TEXT EXTRACT:
::::::::

Tlingit tribal members moved from Auke Bay to the area known as the Juneau Indian Village in the late 1800s. (Photo by Katie Anastas/KTOO)
The Central Council of the Tlingit and Haida Tribes of Alaska is one of five tribal organizations to receive a state-tribal education compacting grant.
Education compact agreements allow tribes to develop their own K-12 curriculum and schedule. Unlike charter schools, they’d be independent of existing public school districts. Supporters say tribal schools could help improve educational outcomes for Alaska Native students by providing culturally relevant, place-based lessons.
Last year, Gov. Mike Dunleavy signed a bill to kick off the multi-year process of creating state-tribal compact schools.
To start, the five selected tribes will work with the state Board of Education to develop their own schools and work on legislation that could make them more widespread. The grant to Tlingit and Haida will fund someone to serve as a liaison to the state board.

::::::::

Location data for words and elements:
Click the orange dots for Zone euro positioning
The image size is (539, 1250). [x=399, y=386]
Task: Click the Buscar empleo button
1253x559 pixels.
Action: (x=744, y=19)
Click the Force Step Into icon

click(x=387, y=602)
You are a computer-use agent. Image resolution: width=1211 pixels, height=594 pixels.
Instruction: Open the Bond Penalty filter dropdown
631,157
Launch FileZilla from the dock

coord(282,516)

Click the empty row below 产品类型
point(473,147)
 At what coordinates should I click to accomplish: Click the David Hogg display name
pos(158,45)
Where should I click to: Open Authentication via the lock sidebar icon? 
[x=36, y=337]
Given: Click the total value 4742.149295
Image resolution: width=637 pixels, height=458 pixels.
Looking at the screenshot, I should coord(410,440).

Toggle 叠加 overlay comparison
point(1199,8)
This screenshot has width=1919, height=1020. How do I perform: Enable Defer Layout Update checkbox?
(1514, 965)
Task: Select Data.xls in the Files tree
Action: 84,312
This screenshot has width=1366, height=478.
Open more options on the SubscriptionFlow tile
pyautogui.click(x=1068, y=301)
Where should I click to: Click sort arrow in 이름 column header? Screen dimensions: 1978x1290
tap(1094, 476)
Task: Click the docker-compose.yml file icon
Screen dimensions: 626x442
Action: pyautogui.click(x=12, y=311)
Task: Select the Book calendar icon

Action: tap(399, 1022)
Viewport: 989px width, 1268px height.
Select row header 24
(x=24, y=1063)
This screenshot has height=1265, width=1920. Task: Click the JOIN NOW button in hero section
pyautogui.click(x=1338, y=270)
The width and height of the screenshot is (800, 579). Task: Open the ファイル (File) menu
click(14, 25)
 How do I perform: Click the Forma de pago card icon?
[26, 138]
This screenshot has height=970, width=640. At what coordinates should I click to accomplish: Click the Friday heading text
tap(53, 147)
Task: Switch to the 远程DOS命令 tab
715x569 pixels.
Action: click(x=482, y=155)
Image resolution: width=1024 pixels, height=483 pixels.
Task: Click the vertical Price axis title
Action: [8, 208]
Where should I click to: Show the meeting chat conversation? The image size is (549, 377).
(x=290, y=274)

::::::::

EXERCISE A: Copy the passage of the article on tribal education compacts that begins with the words containing "The Central Council" and ends with "education compacting grant.".
EXERCISE B: Repeat the records word for word, from the line that contains "This screenshot has height=970, width=640." through the end of the records.

CORRECT ANSWER A:
The Central Council of the Tlingit and Haida Tribes of Alaska is one of five tribal organizations to receive a state-tribal education compacting grant.

CORRECT ANSWER B:
This screenshot has height=970, width=640. At what coordinates should I click to accomplish: Click the Friday heading text
tap(53, 147)
Task: Switch to the 远程DOS命令 tab
715x569 pixels.
Action: click(x=482, y=155)
Image resolution: width=1024 pixels, height=483 pixels.
Task: Click the vertical Price axis title
Action: [8, 208]
Where should I click to: Show the meeting chat conversation? The image size is (549, 377).
(x=290, y=274)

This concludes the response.